Shu-fang Huang
Current PhD - The Traces of a Traveller, Textile-Based Narrative
Shu-fang Huang
Hkgkk, 2006
Courtesy and © the artist.
Textiles possess plasticity, changeability and intimacy. Used by artists to represent symbolic or metaphorical meaning, this material has been become a privileged medium for expressing creative ideas. By the abstraction of textile vocabulary, the potential of a textile language, and by implication textile narrative, has been developed. Pamela Johnson for example suggests that ‘cloth is an intimate medium, and a medium of intimate memory’ (1999); and Shuna Rendel proposes that ‘the element of touch connects the relationship between the artist and their materials’ (1997). My own practice-based research is inspired by the tactile language of textile, and its potential to connect with memory and environmental traces.

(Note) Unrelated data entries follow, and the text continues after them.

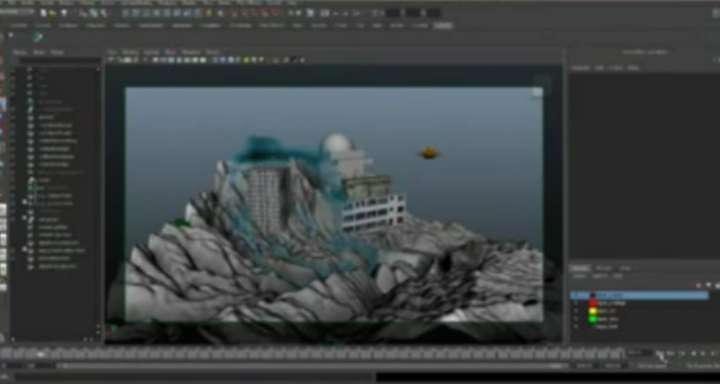Expand the lowest collapsed outliner node
Viewport: 720px width, 384px height.
(25, 250)
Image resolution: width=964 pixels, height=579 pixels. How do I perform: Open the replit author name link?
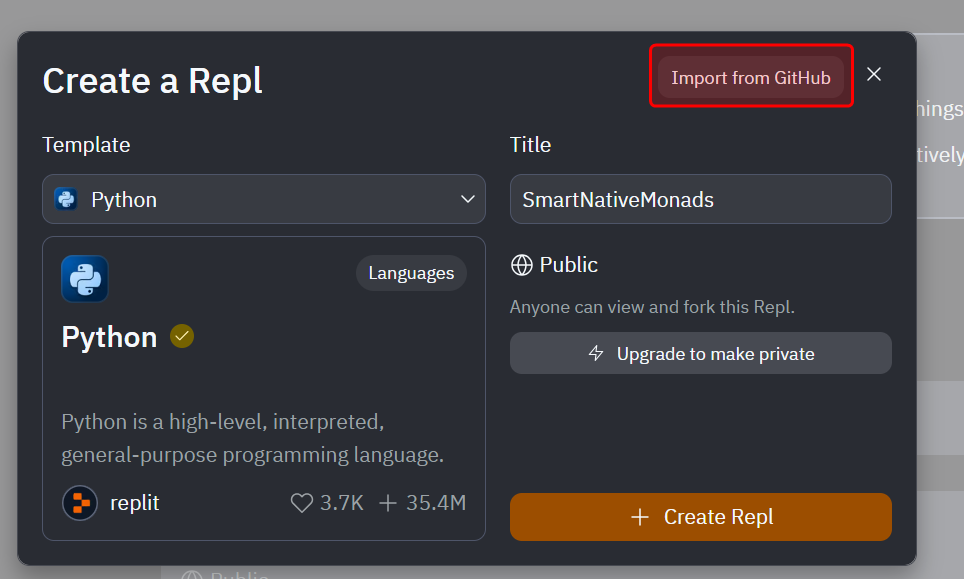tap(135, 503)
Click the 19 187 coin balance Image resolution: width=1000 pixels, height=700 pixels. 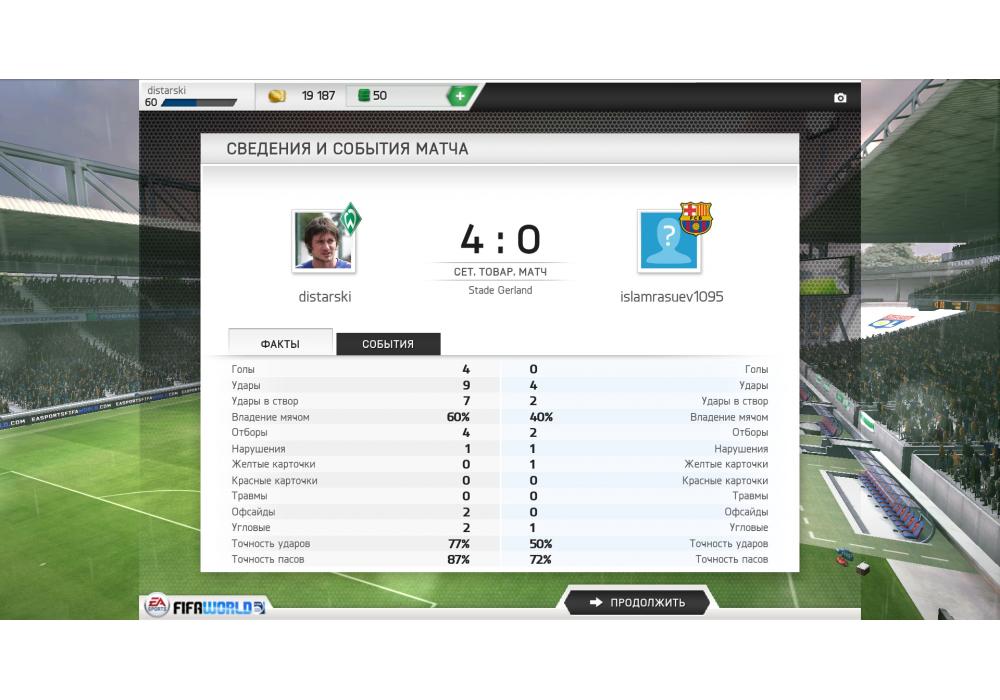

Like the process of weaving a journey, consistently experiencing the weaving of one’s perception, I understand the creative process as a method of non-linear thinking, through which a metaphorical traveller records her reading of environments. The recording of personal creativity conveys the texture of ones memories. By searching for the clarification for fragmental thoughts, and exploring material meaning, the individual experience of observing one’s inner self and interaction with one’s surroundings can be made visible. The process and method of this practice based research will investigate how the telling of individual stories through textiles could lead to the building up of an autobiographical narrative.
My methodology combines practice with theory, discussing the precedents for the use of textile based narrative in contemporary art since 1960 and exploring the writings of of Chuang Tzu (372-289B.C.) and Edward de Bono (b 1933) and the work of artists including of Bashō (1644-94), Richard Long, and Hamish Fulton.